HarpsichordConcerto said:


> It is also used quite often as background music to nature documentaries. Everytime I watch a Sir David Attenborough series, I noticed that. It worked very well!


oh, you mean like ambient? I thought that was part of the realm of popular music...

you know what is weird, though? I know a lot of people who don't willingly listen to music _at all_. If something comes on the radio they will, but they won't actually go out of their way to search for music. Let alone that many people seem stuck with whatever they were listening to in 9th grade or thereabouts.


----------



## hreichgott (Dec 31, 2012)

deggial said:


> I'd venture to say it's so because it comes with attached visuals, which are palatable to all.


Tonal classical music that comes with attached visuals!
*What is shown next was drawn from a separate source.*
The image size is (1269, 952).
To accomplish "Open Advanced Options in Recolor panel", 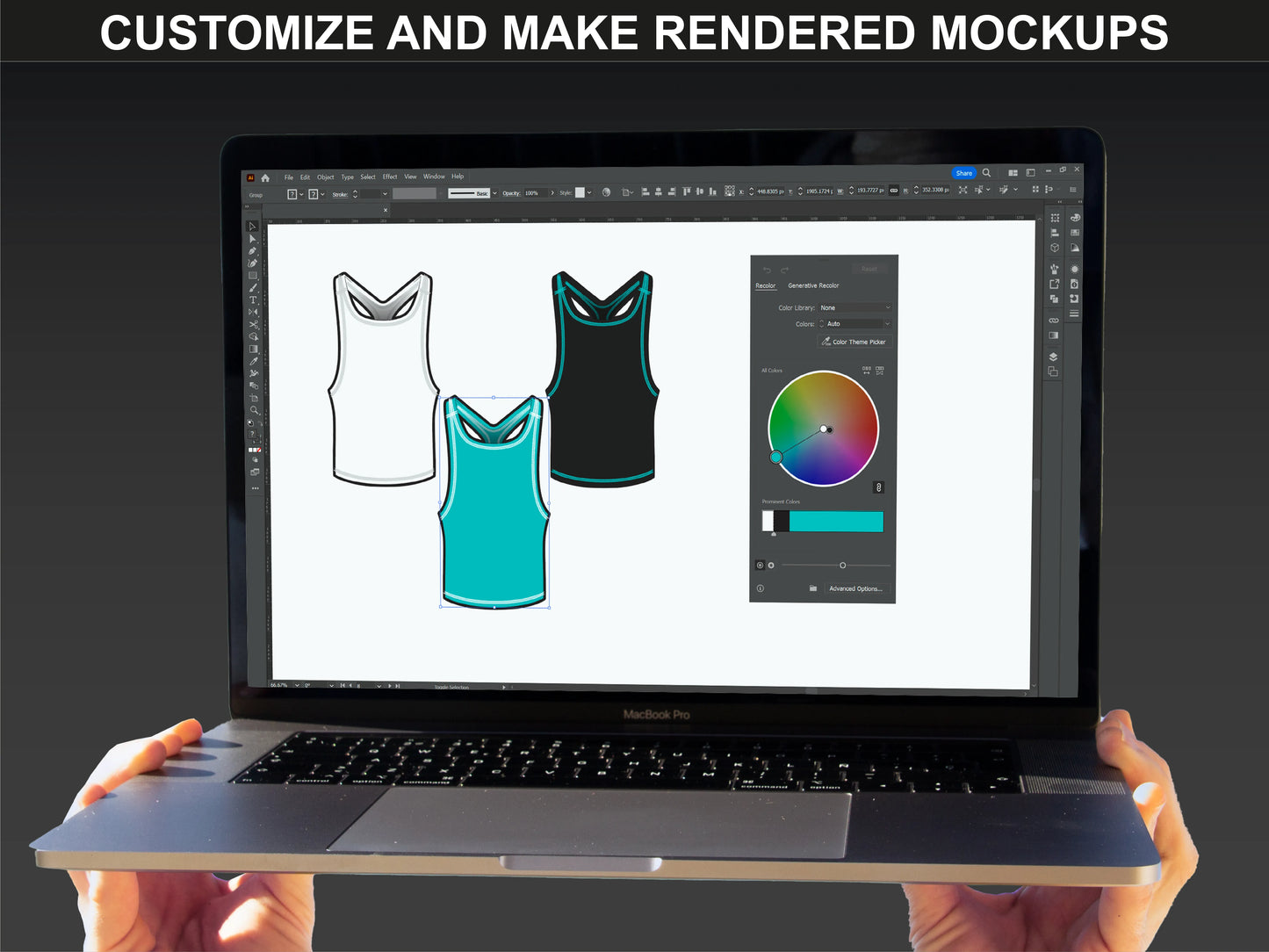I will coord(855,588).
Atonal classical music that comes with attached visuals!


----------



## SiegendesLicht (Mar 4, 2012)

presto said:


> I'd love Classical Music and Arts in general to be more mainstream without being compromised.
> People are fobbed off with such poor and trivial entertainment.
> But unfortunately the Arts have become a class thing and people are automatically put off by it's elitist persona.
> It's a shame it's like this, I don't know the answer!
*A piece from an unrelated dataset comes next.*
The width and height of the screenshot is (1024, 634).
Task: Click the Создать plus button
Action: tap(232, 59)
But what is wrong with a bit of elitism? I would think a lot of people who cannot afford the more expensive ways of being "elitist" and sophisticated, would embrace classical music in order to get in touch with ""high culture" and come across as more classy. I am not talking about pretending to enjoy it of course, but about really getting into it. It could at least prove useful for making an impression on girls, you know


----------



## HarpsichordConcerto (Jan 1, 2010)

deggial said:


> oh, you mean like ambient? I thought that was part of the realm of popular music...
> 
> you know what is weird, though? I know a lot of people who don't willingly listen to music _at all_. If something comes on the radio they will, but they won't actually go out of their way to search for music. Let alone that many people seem stuck with whatever they were listening to in 9th grade or thereabouts.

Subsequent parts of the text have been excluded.